Description of the task
Extract each line of the material below that contains the string "Viewport". Letter case counts.

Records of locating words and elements
** start **

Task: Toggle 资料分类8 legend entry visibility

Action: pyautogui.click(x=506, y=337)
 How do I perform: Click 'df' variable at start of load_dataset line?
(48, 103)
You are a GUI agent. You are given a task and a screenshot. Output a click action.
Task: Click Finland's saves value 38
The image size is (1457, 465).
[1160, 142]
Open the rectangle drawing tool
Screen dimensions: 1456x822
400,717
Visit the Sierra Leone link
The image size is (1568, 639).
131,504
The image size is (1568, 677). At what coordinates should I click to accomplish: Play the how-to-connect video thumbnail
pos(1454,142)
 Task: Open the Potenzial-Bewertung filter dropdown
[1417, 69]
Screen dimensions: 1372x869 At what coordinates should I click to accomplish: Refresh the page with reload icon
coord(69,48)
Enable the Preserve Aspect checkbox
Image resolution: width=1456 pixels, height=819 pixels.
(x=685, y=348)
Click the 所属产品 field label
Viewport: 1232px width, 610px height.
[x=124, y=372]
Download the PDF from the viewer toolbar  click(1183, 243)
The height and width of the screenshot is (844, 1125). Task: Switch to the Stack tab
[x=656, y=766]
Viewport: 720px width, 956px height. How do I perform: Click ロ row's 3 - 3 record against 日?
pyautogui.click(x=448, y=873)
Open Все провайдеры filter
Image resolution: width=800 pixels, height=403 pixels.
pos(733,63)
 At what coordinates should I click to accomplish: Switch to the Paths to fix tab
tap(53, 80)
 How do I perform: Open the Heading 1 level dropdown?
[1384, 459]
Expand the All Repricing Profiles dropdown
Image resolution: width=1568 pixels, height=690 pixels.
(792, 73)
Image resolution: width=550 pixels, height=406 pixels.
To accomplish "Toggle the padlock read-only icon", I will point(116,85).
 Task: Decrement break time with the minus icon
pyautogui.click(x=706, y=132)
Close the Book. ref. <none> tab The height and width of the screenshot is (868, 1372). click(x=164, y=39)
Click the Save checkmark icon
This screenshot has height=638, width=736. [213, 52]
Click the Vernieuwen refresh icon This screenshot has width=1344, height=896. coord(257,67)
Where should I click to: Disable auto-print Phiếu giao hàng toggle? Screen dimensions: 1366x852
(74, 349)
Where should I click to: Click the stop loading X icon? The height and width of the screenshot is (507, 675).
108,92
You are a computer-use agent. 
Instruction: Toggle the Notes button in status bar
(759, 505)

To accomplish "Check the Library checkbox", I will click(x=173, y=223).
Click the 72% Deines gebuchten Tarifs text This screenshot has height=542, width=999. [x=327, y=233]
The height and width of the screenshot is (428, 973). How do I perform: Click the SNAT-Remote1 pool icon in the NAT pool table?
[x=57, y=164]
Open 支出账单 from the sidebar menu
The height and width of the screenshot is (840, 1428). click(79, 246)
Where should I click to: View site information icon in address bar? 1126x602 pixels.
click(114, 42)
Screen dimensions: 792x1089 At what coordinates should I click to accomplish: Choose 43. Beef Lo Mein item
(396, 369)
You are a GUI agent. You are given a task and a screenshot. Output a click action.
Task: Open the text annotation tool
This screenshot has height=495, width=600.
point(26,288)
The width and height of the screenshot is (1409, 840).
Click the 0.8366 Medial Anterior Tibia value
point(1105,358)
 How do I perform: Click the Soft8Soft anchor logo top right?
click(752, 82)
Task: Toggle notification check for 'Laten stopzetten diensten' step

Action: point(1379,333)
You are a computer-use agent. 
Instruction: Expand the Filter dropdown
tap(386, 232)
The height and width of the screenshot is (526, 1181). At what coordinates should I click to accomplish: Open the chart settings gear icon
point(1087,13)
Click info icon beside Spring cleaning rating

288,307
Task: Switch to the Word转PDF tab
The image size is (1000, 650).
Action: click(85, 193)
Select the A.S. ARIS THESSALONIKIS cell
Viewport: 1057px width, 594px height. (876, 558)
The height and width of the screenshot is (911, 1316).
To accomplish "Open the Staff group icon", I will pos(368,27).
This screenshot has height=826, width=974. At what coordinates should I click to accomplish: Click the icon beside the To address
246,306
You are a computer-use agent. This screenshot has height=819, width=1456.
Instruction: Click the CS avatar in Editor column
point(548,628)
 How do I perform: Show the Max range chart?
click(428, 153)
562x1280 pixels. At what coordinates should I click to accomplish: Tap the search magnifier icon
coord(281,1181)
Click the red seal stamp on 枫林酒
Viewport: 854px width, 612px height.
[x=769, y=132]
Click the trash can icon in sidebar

** end **

Correct response
Viewport: 1232px width, 610px height.
Viewport: 720px width, 956px height. How do I perform: Click ロ row's 3 - 3 record against 日?
Viewport: 1057px width, 594px height. (876, 558)
Viewport: 854px width, 612px height.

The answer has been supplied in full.